Hugh Falkus was (he died four years ago, on Pete's birthday: this, he thinks, somehow connects him to Falkus) and is hugely well regarded. His books on salmon and the sea trout are regarded as definitive works. The way Falkus taught Spey casting is also regarded by many to be the final word on the subject. He said of Daunt - who took over the school after Falkus' death - that there was "no one more capable of teaching my new methods of Spey casting". So you can see how all this cult-hero stuff could turn a young boy's head.

I have to say I was more excited about getting out of London and (yet again) riding in a four-wheel drive vehicle. Daunt had said he would be outside Winchester station in a black Land Rover.
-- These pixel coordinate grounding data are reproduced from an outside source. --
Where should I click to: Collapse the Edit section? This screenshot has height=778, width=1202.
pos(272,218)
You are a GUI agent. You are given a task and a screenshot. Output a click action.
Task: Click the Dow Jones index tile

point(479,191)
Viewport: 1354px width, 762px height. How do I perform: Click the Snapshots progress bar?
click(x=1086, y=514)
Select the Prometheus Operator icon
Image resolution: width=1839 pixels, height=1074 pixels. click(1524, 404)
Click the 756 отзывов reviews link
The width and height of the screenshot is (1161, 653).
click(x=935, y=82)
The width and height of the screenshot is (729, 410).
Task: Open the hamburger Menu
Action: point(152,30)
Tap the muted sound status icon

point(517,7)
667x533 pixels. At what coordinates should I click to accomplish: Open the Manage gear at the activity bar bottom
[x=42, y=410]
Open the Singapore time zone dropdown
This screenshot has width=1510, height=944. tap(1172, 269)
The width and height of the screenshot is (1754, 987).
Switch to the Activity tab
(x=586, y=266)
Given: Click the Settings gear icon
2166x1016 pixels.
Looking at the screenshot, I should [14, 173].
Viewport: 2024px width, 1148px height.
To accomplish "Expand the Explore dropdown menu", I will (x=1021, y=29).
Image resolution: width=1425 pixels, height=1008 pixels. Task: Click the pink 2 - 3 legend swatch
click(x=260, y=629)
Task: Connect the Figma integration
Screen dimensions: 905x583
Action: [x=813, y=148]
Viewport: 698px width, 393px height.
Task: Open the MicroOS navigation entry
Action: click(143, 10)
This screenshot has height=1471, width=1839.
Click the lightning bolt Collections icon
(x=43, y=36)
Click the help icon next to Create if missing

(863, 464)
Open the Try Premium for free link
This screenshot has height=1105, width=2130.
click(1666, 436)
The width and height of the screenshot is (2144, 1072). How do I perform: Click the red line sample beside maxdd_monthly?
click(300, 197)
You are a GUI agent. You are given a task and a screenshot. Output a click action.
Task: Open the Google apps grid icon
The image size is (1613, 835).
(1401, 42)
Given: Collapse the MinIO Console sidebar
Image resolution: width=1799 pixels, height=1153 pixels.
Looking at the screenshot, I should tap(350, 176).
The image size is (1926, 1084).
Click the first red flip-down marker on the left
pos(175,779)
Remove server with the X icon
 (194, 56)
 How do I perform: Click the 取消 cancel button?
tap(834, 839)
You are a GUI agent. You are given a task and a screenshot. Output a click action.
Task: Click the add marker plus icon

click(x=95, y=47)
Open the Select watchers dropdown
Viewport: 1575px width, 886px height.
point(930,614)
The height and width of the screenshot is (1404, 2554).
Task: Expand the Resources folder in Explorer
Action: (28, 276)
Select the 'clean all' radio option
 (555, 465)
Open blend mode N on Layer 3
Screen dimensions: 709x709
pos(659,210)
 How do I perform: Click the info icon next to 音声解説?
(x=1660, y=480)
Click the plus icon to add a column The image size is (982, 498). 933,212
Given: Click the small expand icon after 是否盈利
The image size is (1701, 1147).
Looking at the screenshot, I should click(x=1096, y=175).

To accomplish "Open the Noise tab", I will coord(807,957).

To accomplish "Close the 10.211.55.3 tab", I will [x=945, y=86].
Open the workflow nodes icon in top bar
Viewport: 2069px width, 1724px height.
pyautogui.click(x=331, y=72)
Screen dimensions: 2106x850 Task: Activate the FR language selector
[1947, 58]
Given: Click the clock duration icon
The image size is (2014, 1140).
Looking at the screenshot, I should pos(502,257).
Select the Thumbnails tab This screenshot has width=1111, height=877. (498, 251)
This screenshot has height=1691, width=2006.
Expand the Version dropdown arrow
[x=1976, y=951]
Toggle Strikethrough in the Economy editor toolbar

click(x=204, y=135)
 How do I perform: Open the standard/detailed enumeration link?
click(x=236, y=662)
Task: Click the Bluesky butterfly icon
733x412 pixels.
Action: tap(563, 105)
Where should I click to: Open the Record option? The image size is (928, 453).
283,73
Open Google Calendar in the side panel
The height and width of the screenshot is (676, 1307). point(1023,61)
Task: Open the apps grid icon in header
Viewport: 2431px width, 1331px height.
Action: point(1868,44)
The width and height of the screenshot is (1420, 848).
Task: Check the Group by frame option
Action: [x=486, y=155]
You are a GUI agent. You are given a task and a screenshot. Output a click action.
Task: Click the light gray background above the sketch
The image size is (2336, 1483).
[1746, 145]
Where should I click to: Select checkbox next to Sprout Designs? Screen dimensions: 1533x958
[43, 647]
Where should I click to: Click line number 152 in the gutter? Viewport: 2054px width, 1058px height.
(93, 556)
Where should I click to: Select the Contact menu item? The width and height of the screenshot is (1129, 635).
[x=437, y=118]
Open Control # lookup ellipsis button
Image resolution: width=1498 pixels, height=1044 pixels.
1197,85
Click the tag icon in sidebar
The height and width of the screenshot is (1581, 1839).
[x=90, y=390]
One hearty handshake later we drove to the custom-built lake where people who attend the one or two-day casting courses learn to Spey cast.

Daunt made me coffee in the posh hut. "Drop of whisky in that?" he offered. "Oh no... oh, all right then," I said.

"Falkus used to say whisky took away the taste of the darned coffee."

Anyway, it was very nice and I could sense a habit coming on. Daunt took me out on the lake, handed me a divine Sage 14ft rod which I was to fall in love with (my birthday: 7 July) and we began.

Now, what the devil is Spey casting, I hear some of you ask? Well it is very fancy and it was "invented" nearly 300 years ago on the banks of the River Spey. When you cannot overhead cast due to trees and such (which is nearly always, with salmon rivers) you have to Spey cast, because the fly needs hardly any clearance behind you. It is all very whooshy and swooshy and looks like rhythmic gymnastics.

The ability to Spey cast well in fishing circles brings almost the same admiration that being able to vault gate railings or whistle with two fingers does in everyday life. I hope you get the picture. It is veeeeeery sexy.

The basis of all Spey casting is the roll cast which I had to "master" first of all. Words like "key position", "Wait!" and "vital" were to become popular that afternoon. After having adopted the key position it was vital that I waited. We took lots of breaks, it is quite hard work (and my biceps still hurt) and if you do not rest it really all falls apart.

Then we started on the double Spey cast, which is where a bit of whooshing came in. Then the most difficult of all, the single Spey. I was okay, but not great. "Casting well is like making love to a good woman," Daunt said. "It's about timing, technique and not rushing it." And what was making love to a bad woman like? "Much the same but more fun."

After lunch something strange started happening. I was slightly drunk for about five minutes after another Falkus coffee special (really, Starbucks wants to think about putting this on the menu). So I had a much more cavalier attitude towards casting and... I mastered the single Spey and I don't know who was more pleased, me or Daunt. He clapped me so hard on the back I almost fell in.

We proceeded on to a cast of Daunt's own invention: the Daunt Roll, or to give it its vernacular name: the Fanny Puller. Yes it really does mean what it sounds like, and is so called because of "its great beauty". You use this cast in certain wind conditions (down stream wind on the right bank) and it's spectacularly showy-offy yet not that difficult to learn. I had seen it done before (some people call it the Snake Roll) and thought it was the sort of cast that I might just be able to do when I was 70. Finally it was the Contrived Loop, a cast for when all else fails and there are rocks and cliffs and high banks behind you.

So after two years of being rubbish at it, I can now Spey cast. The arrow on the chuffed chart was quite high that day.